About this task. When the string "computer" is part of a line below, that line should be copied.

Dataset content.
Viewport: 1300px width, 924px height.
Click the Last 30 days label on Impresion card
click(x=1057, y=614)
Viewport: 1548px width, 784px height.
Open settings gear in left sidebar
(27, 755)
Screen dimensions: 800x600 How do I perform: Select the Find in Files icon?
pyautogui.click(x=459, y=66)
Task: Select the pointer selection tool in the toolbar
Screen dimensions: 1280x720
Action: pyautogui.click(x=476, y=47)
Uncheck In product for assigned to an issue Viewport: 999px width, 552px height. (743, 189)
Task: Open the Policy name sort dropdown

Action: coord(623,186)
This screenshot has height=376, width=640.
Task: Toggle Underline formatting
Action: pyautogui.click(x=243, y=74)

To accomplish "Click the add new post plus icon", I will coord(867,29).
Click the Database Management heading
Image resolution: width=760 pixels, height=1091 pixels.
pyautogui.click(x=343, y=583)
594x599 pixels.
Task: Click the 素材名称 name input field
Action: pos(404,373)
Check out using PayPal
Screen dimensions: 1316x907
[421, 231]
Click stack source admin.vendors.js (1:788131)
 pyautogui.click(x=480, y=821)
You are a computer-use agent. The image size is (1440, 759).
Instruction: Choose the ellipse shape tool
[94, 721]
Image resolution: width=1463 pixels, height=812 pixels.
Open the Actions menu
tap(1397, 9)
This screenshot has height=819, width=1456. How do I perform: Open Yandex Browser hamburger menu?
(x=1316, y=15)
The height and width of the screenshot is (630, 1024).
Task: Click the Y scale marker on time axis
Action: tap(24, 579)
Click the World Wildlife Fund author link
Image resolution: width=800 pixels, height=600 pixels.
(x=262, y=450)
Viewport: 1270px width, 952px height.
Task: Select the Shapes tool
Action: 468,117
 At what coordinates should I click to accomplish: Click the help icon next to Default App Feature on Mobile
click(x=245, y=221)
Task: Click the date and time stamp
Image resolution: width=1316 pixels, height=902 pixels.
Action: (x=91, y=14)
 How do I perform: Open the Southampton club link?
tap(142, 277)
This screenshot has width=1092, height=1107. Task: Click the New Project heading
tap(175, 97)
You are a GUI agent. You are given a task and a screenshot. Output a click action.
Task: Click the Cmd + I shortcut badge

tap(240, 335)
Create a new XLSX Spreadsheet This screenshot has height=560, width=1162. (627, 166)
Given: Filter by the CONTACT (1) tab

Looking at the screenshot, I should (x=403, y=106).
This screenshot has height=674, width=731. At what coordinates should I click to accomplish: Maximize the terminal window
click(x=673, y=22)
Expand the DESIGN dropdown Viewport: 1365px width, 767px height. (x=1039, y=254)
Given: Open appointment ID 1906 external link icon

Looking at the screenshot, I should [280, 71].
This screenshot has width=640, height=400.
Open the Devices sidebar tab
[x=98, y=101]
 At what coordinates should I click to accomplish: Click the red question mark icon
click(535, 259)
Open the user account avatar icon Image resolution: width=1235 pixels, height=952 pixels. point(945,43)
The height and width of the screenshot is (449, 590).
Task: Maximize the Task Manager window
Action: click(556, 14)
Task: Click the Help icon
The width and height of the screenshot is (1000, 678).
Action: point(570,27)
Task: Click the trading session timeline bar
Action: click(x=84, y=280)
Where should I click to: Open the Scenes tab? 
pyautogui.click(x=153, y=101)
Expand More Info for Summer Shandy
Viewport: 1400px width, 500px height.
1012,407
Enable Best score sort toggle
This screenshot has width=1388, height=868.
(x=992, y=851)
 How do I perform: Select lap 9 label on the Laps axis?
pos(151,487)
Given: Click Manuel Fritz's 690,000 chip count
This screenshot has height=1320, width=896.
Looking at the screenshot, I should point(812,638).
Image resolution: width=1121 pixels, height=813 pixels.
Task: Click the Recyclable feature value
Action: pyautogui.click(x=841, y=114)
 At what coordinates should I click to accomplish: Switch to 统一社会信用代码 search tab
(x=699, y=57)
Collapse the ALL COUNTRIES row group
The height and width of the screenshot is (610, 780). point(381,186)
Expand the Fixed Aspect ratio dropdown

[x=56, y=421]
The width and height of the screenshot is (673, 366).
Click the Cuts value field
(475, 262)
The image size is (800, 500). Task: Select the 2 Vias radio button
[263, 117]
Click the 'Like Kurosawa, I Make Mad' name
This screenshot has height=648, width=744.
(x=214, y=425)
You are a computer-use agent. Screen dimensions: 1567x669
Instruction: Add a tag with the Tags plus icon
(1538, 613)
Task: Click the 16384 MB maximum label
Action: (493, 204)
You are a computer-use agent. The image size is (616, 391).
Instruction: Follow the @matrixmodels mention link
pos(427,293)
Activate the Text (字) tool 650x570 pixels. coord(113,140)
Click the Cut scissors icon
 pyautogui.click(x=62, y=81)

Completed task.
You are a computer-use agent. The image size is (1440, 759).
You are a computer-use agent. Screen dimensions: 1567x669
You are a computer-use agent. The image size is (616, 391).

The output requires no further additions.